Es entstanden private Druckpressen, um eine hohe Buchkultur zu bewahren. Gründer waren oft Drucker und Buchkünstler, aber auch so illustre Leute wie der Großherzog von Hessen, Ernst Ludwig oder Harry Graf Kessler, dessen Cranach Presse die wohl bis heute werthaltigsten Bücher hervorbrachte.
Dem inneren Auftrag dieser Generation folgen bis heute zahlreiche Künstler und Pressendrucker und sorgen so dafür, dass der Maßstab erhalten bleibt, an dem sich alle Buchproduktion relativ zu messen hat: Das handgefertigte Buch ist die tiefste Verneigung der Form vor dem Inhalt, die größtmögliche Würdigung eines Textes, der höchstmögliche Respekt, den Literatur durch die Formgebung erfahren kann.
Neben der sorgsamen Auswahl der zum Inhalt passenden, angenehm lesbaren Schrift spielt die als Original gedruckte Illustration eine große Rolle – weswegen häufig Künstler als Pressendrucker tätig sind, die von ihnen selbst verehrte Texte durch ihr künstlerisches Zutun in den Fokus rücken wollen.

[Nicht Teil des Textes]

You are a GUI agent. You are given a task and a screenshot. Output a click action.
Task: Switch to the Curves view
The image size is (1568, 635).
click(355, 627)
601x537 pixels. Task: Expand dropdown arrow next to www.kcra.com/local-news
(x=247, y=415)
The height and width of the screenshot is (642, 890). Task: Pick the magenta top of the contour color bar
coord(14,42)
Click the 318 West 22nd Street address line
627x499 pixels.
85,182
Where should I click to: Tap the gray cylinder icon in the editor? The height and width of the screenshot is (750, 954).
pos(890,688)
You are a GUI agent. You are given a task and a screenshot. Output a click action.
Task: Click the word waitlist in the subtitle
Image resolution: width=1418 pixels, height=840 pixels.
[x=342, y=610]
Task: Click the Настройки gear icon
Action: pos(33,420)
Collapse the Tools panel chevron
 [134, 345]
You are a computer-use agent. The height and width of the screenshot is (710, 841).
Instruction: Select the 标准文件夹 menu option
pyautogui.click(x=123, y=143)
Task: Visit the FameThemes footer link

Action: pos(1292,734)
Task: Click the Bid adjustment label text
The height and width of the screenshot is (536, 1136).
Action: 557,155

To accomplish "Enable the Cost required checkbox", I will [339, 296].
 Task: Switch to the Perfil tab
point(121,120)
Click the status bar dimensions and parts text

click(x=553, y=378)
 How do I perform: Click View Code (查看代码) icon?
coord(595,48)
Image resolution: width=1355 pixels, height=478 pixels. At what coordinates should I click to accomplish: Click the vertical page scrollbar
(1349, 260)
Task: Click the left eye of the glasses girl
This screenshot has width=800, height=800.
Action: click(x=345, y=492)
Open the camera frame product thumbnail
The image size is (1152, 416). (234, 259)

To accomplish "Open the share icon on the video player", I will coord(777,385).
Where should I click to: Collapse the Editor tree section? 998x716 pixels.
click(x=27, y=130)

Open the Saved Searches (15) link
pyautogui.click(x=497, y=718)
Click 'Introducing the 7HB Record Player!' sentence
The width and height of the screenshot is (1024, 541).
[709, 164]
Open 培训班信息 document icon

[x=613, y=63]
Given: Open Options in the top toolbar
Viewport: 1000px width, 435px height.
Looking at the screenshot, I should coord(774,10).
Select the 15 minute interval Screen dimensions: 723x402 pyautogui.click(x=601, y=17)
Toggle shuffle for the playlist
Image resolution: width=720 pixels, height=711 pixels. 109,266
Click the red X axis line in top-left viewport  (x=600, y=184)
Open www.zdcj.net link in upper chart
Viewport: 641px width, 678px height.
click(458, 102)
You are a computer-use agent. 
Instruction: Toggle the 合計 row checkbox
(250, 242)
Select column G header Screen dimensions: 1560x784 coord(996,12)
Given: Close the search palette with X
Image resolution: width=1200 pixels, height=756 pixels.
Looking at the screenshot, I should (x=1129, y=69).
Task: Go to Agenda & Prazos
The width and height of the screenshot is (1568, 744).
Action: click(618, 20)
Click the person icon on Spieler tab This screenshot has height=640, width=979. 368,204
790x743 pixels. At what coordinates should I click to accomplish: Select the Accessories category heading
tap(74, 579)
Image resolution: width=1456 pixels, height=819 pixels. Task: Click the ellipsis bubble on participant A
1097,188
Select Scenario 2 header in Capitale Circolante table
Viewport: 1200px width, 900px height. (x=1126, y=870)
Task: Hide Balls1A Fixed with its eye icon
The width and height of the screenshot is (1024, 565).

Durch den Druck von den Originaldruckstöcken oder -platten gibt es keinerlei Verlust in dem, was der Nutzer des Buches vom Künstlerwillen in die Hand bekommt. Jede Reproduktion entzieht sich, teils durch technische Beschränkungen, teils durch den notwendigen Eingriff eines Dritten, der 100%igen Wiedergabe des Originals. Eine Reproduktion ist immer ein Kompromiss zwischen Wollen und Realität.
Dieser Satz trifft natürlich auch auf Pressendrucke an sich zu – man könnte sie immer noch ein bisschen besser, edler, würdiger gestalten, einen Schuber zum edlen Buch reichen, mehr Illustrationen unterbringen und so weiter.
Da kommt es dann zum Kompromiss zwischen künstlerischem oder verlegerischem Wollen und der werten Kundschaft Portemonnaie. Letztere fragt sich jetzt natürlich: Muss man solch ein hochpreisiges Buch haben? Ich kann die Frage reinen Herzens mit „Ja“ beantworten. Pressendrucke sind die Krönung der eigenen Bibliothek, Gesamtkunstwerke, die zeigen, wie sorgsam ein Buch gestaltet werden kann, der eigenen Ästhetik-Schulung nützlich, haltbar und erfreuend wie ein handgefertigter Schuh.